Task details: Return all lines from the entries below in which the word "Given" is present.

Material to process:
Content starts

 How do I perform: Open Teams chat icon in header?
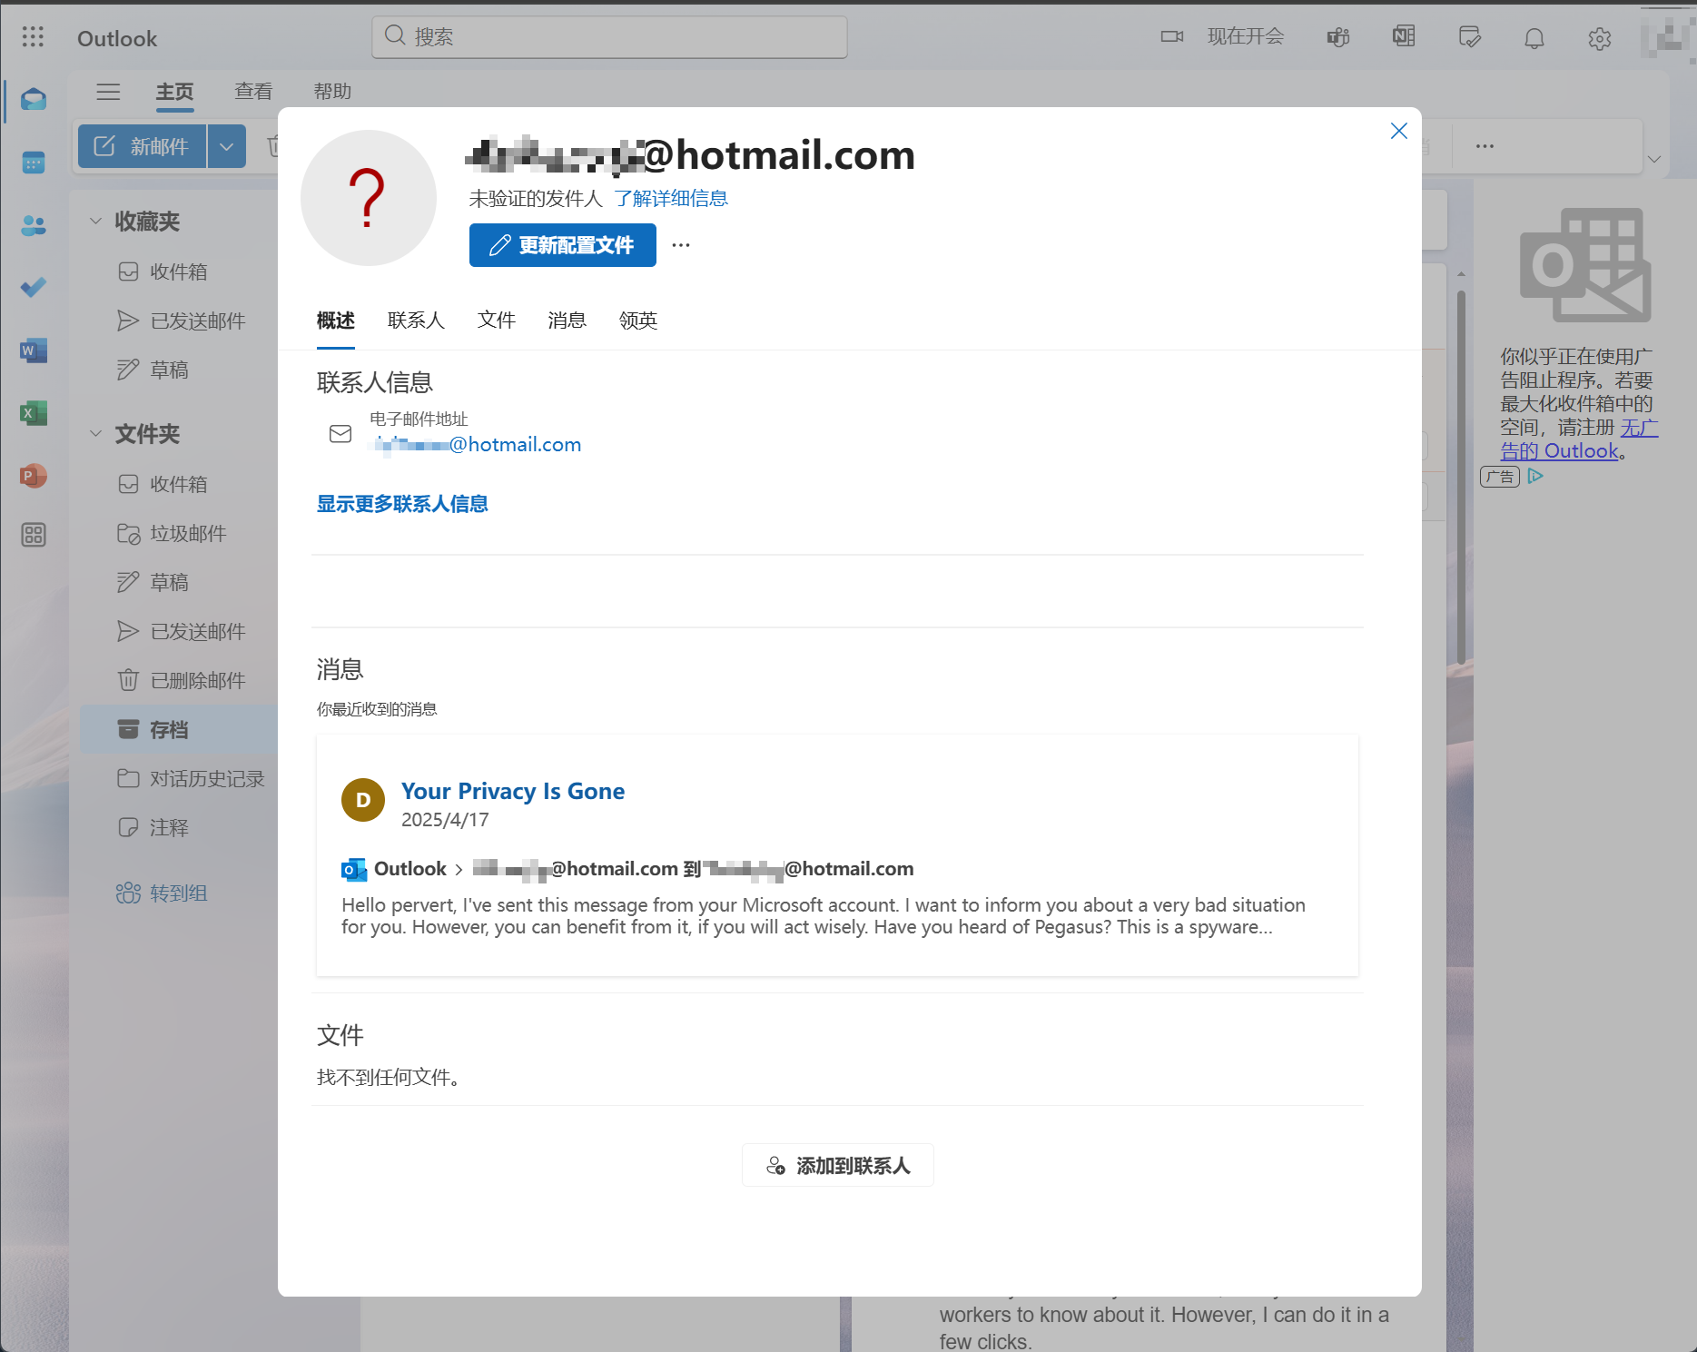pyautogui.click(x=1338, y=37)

Content ends
Content starts

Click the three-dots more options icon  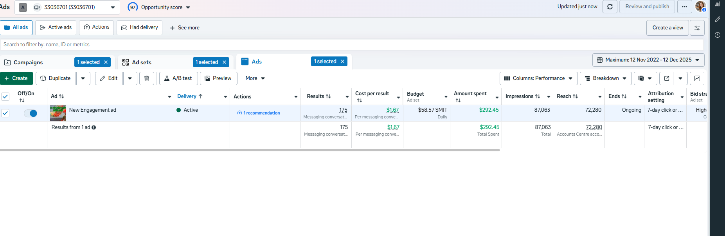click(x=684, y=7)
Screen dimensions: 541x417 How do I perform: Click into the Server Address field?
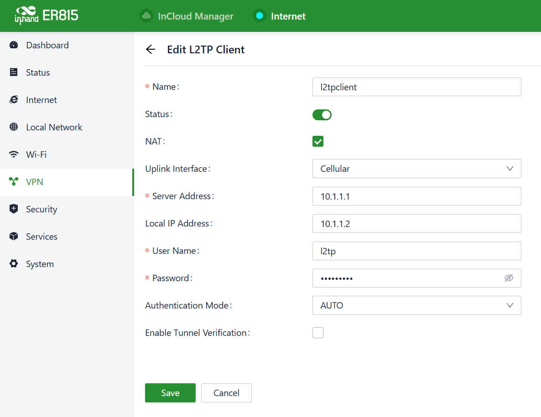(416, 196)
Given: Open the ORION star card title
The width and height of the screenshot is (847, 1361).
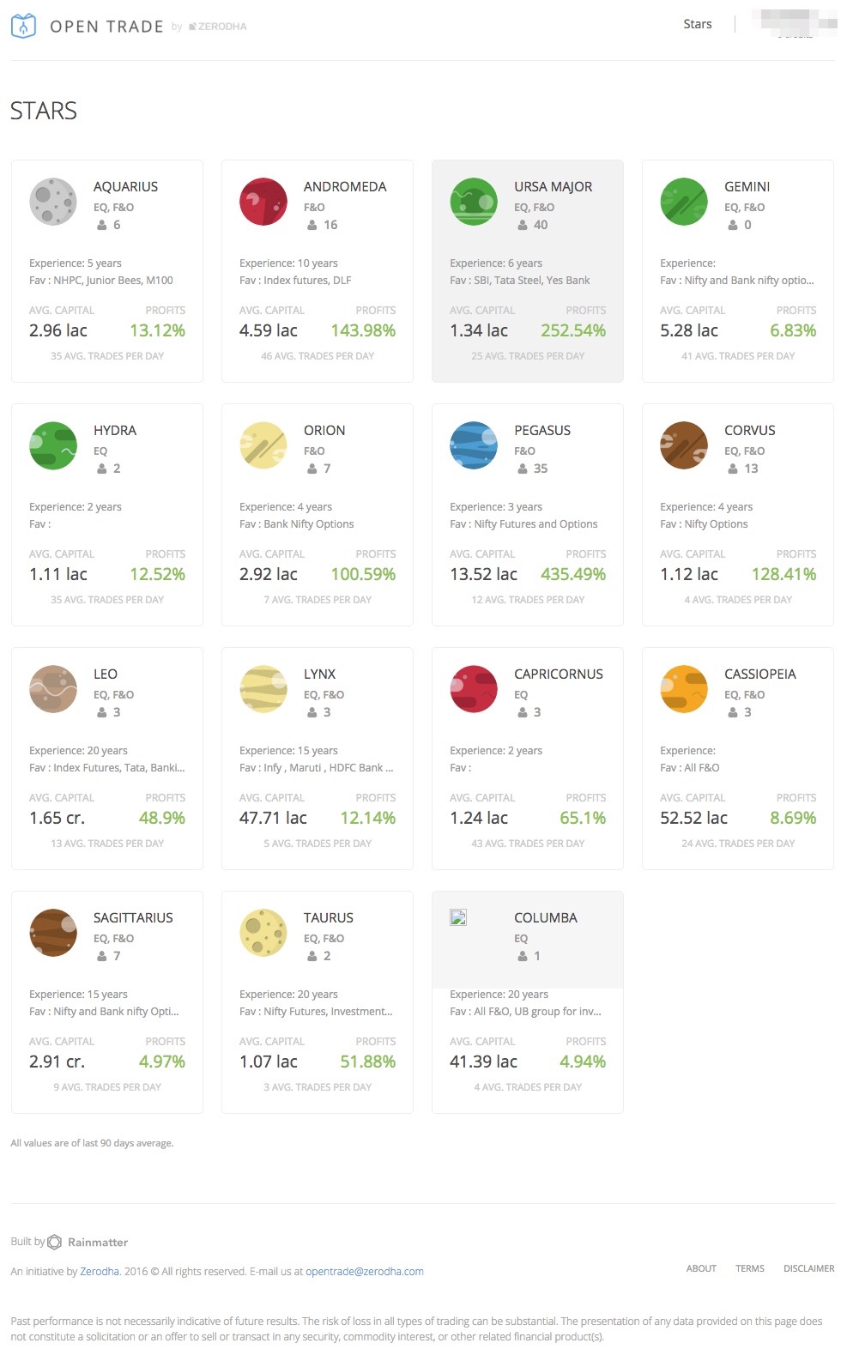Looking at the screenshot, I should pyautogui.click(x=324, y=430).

Content ends
Content starts

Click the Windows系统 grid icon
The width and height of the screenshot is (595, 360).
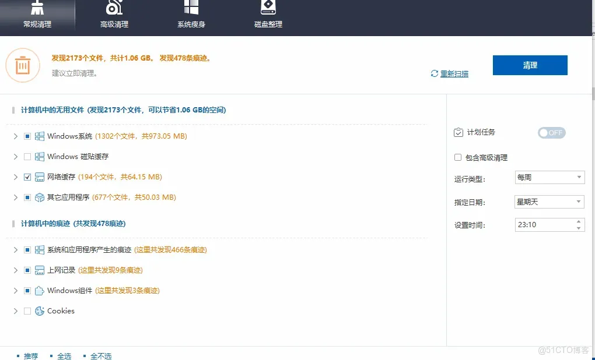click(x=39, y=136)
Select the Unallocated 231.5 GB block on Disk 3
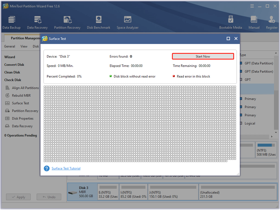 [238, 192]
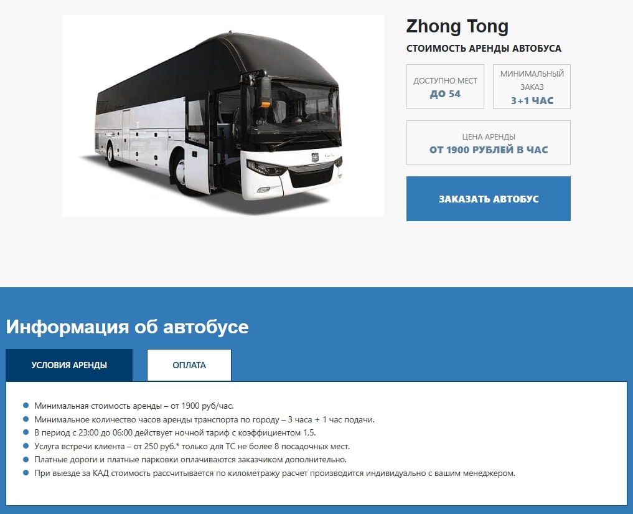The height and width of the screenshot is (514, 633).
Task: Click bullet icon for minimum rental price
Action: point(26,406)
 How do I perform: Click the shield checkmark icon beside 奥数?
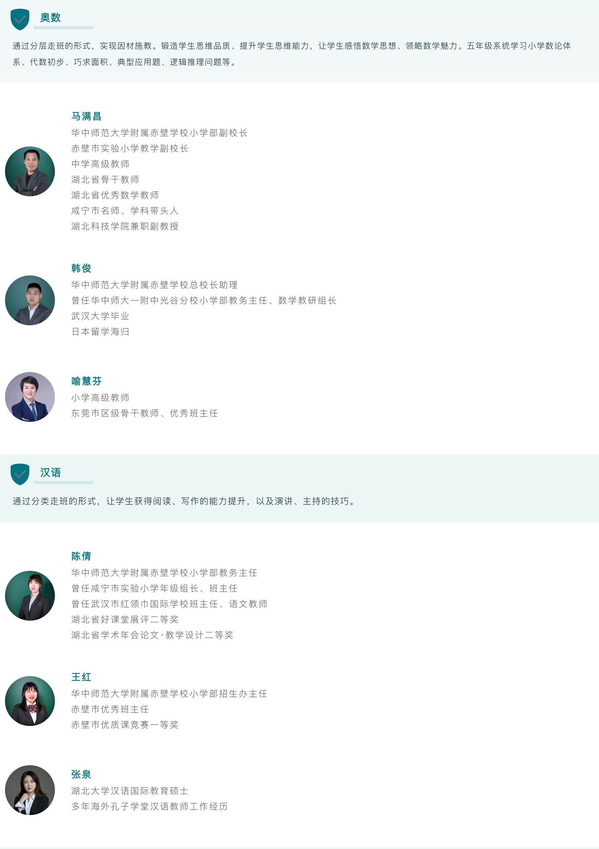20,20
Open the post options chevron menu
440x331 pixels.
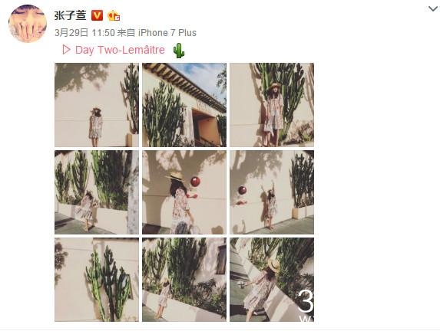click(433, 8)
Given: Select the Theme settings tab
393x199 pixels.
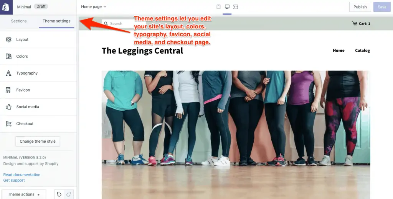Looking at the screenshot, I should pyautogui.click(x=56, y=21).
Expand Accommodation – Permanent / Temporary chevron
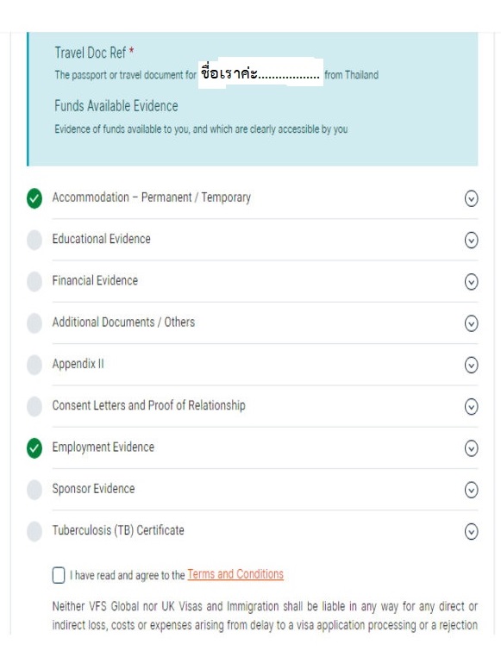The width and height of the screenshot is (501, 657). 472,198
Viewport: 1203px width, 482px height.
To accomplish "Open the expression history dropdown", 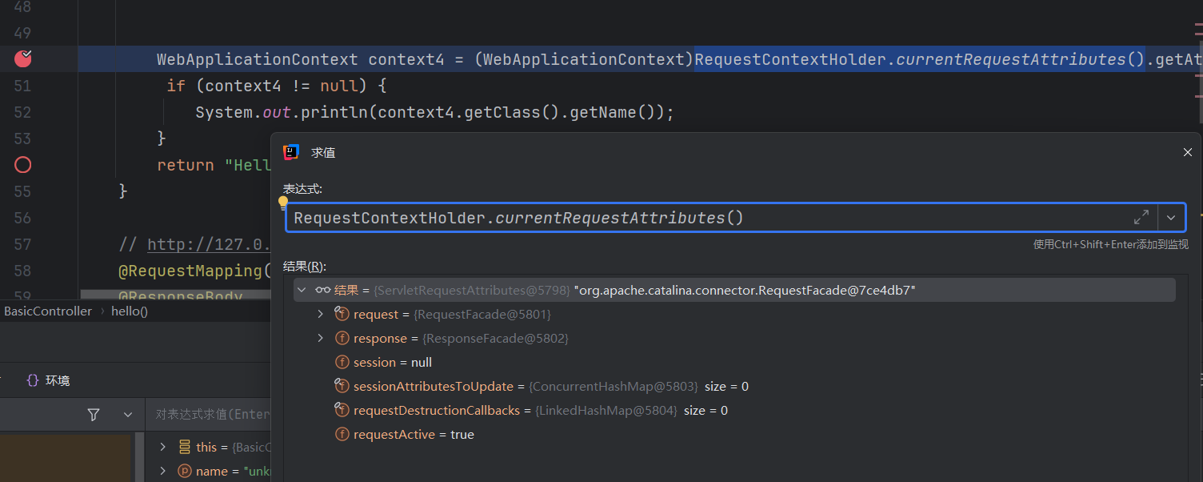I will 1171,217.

Content ends

Task solution:
Given: Open the ORION star card title
Given: Select the Theme settings tab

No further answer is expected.